We are just about to wrap up discussions of Edmund Spenser’s Faerie Queene.
I must mention here that whenever an epic poem appears on the horizon in my little homeschooling world, I start to feel a bit itchy and hope it gets sort of magically “covered” without too much suffering on my part. And when it was The Odyssey , and I had to read it aloud to my pups, they all surprised the stuffing out of me by being all involved and explaining it back to me in such a way that I was able to fully comprehend what I had just read. Whew!
Then it turned out they had been listening to Derek Jacobi reading The Odyssey since they were toddlers. David would turn the cassette on when they all crawled into bed back in California when we had five kids sharing the one bedroom, and they would listen until they fell asleep.
Last year, I read the Aeneid, and it was almost like that, only not quite as satisfying as it was the first go-round for Virgil at our house. I was thinking at the time…”should have listened to this one on tape when they were younger….”

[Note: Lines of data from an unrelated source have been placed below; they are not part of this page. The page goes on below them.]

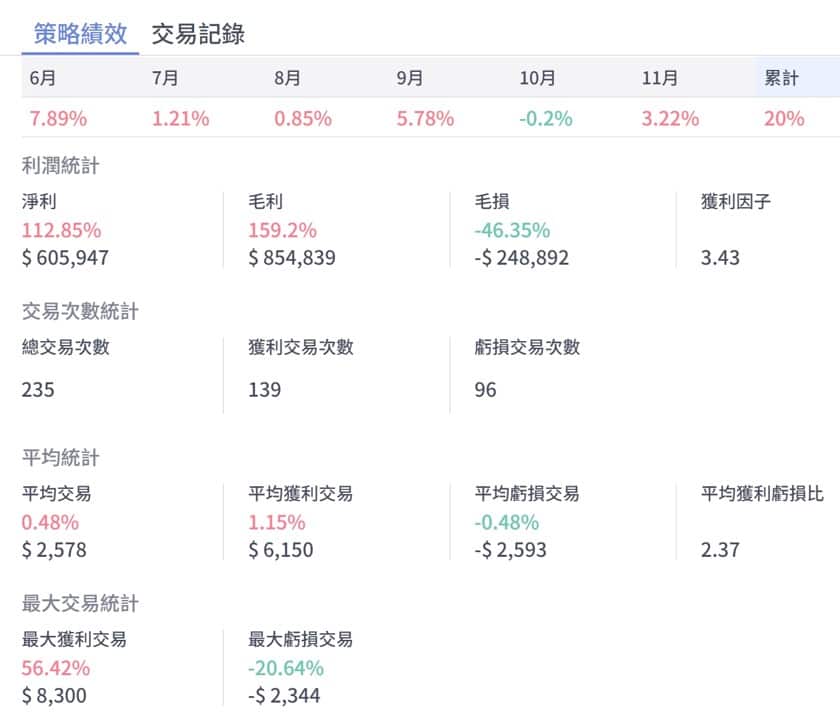Click the 獲利交易次數 value 139
The image size is (840, 725).
[x=265, y=389]
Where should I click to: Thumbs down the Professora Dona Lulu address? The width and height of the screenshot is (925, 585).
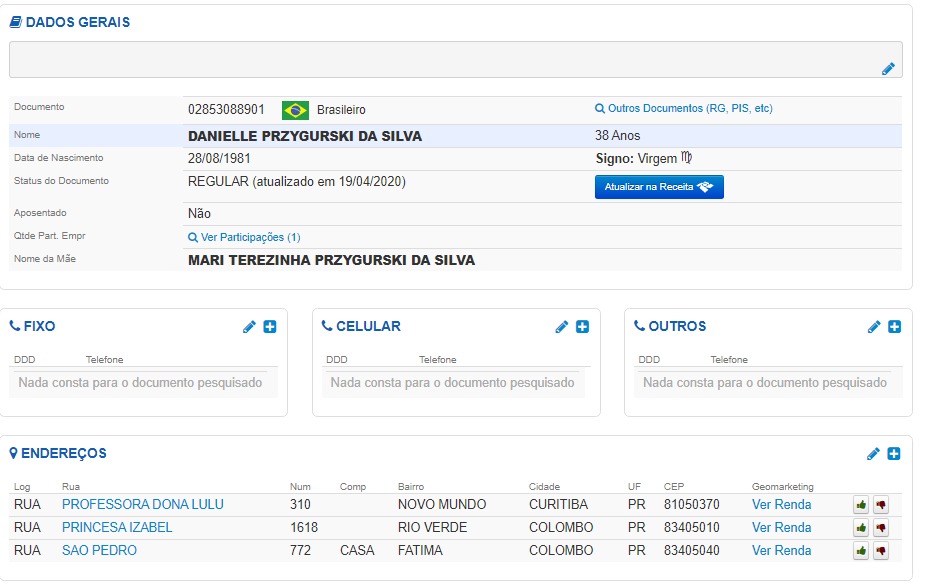881,505
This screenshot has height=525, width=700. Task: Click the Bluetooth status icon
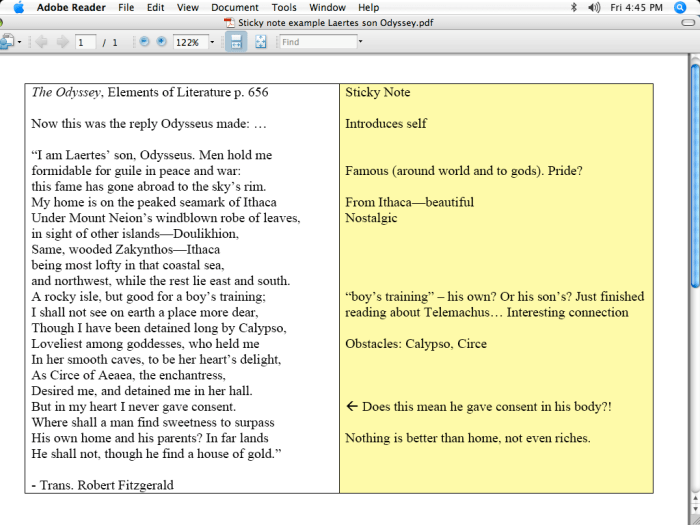tap(574, 7)
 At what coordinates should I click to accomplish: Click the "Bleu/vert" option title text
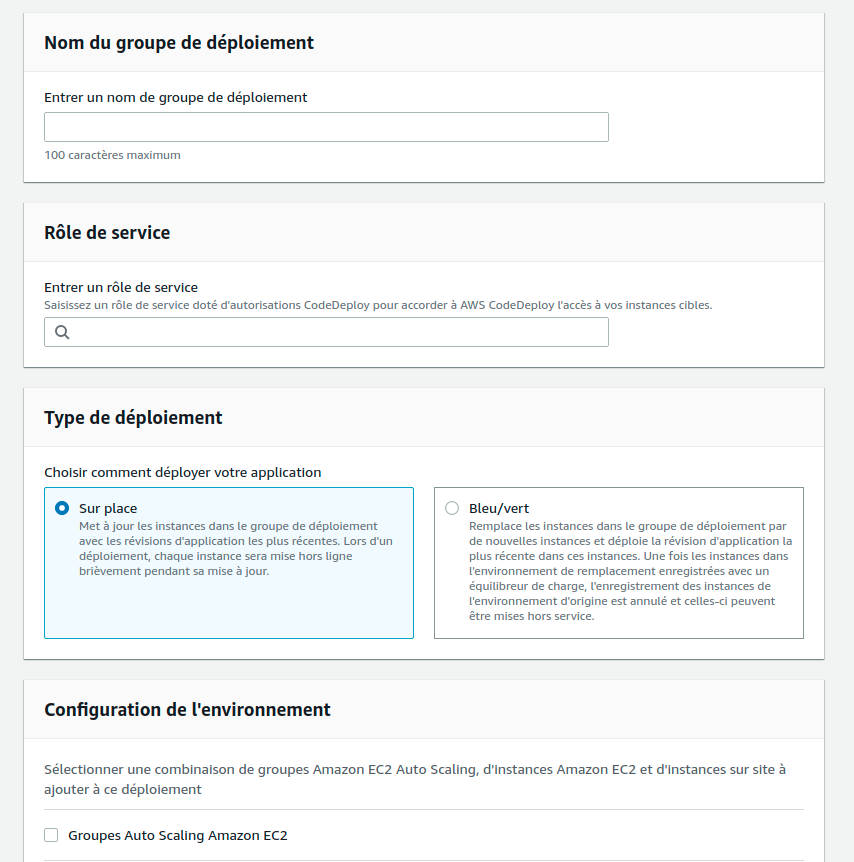coord(499,508)
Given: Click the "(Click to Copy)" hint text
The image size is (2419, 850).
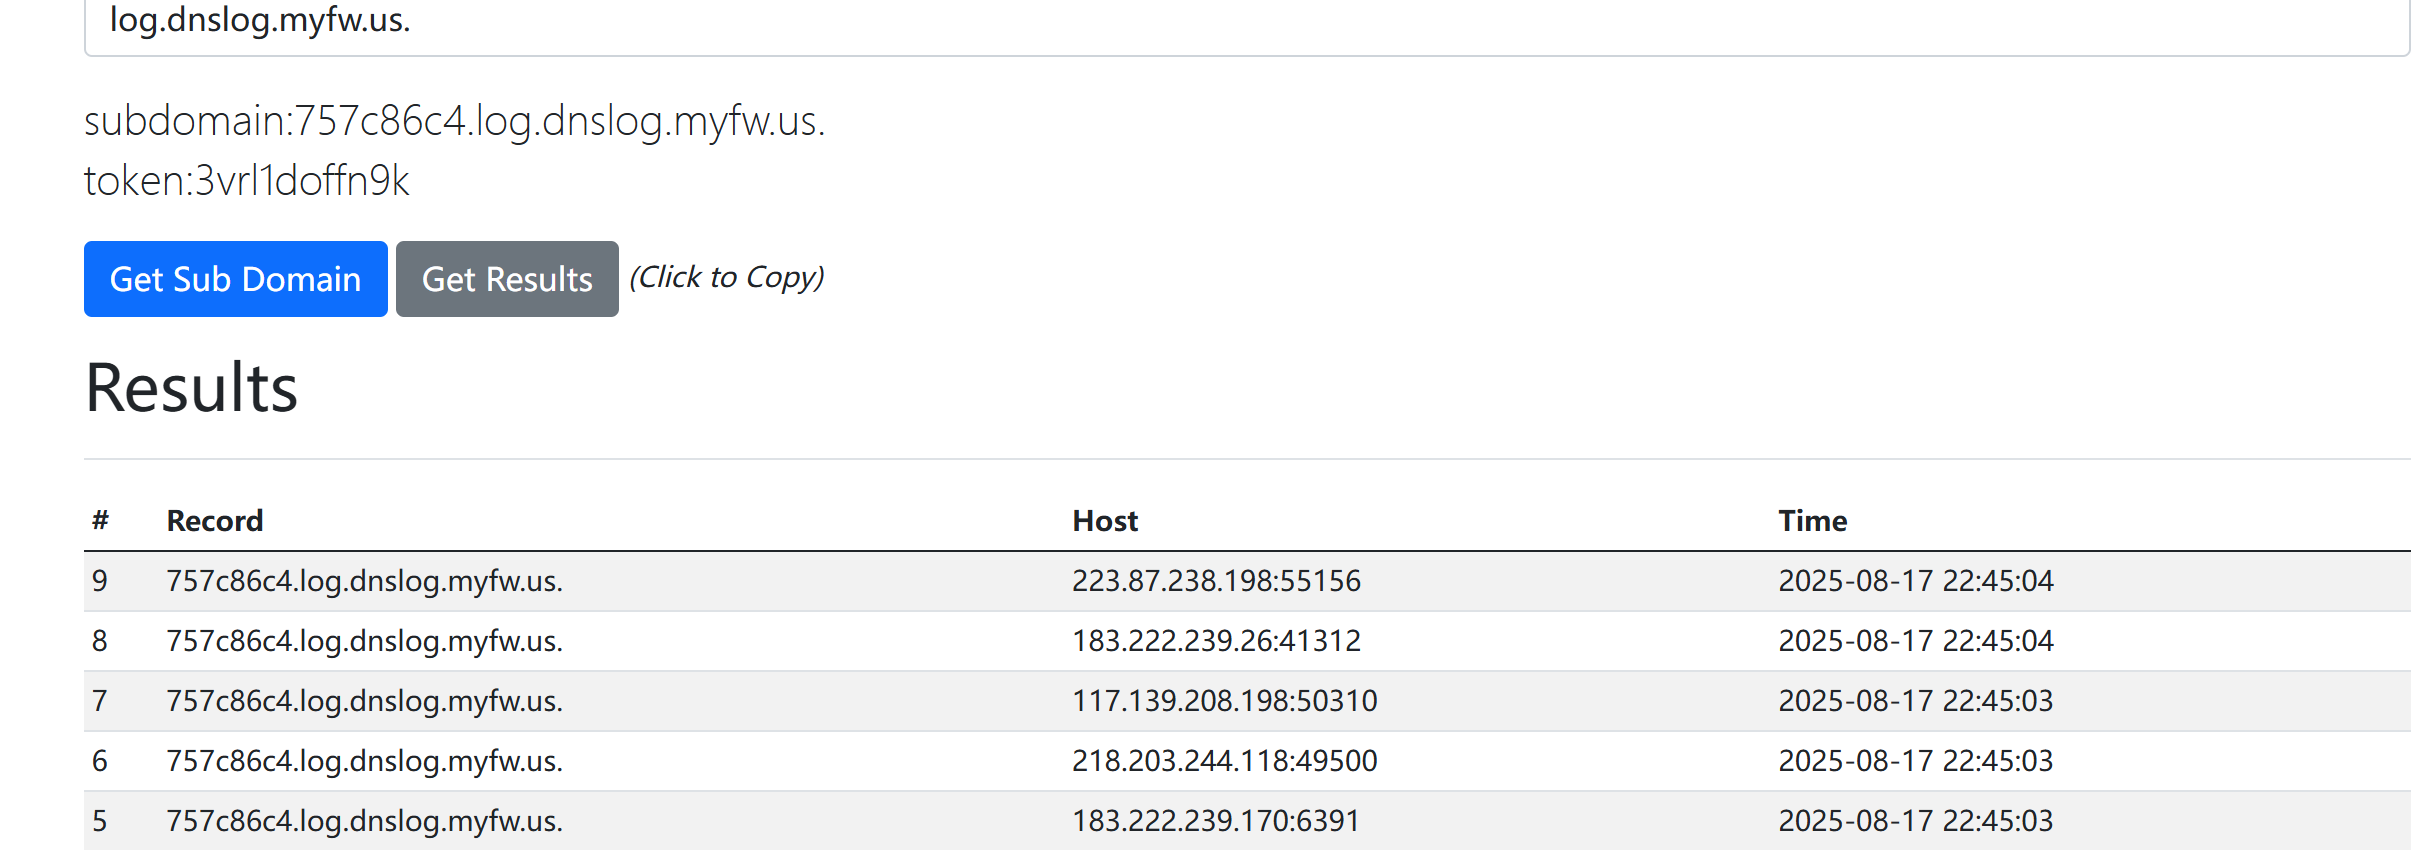Looking at the screenshot, I should tap(727, 277).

So now as we’re winding up The Faerie Queene, I am completely persuaded that listening to these epic poems on audio-tape is the way to go. The FQ is available free at Librivox, and I have been turning this on for a little while some mornings so I can hear somebody who knows what they are doing reading it better than I can. And I can tell you that washing the breakfast dishes is just way more satisfying if you’ve got a man with a perfect English accent reading Edmund Spenser, loudly in order to drown out the dish clatter.
If I had played this as background noise in the car or the playroom a few years ago, I could have saved myself a pile of work today.
The kids would be teaching the poem to me now.
As it is though, all three boys heard the name of this poem and they recoiled a bit because they expected herds of feminine fairies.
Actually, Audrey and Helen also expected fairies. And only Helen thought fairies might be a good idea.
But as they have discovered knights and monsters and evil shape changing villains, and lots of sneaky allusions to the Catholic church, my guys joined in with a bit more gusto.
They would have LOVED the story when they were smaller,
And if they were, today, completely familiar with the story, we could just slap on some good explanations about meter, pastoral mode, characteristics of allegorical Renaissance poetry, and the Spenserian stanza….and we’d have this one nailed.
So, if you are reading this and you have small children, I am just saying: Fine Literature on Audio is the way to go. And it seems to be everywhere.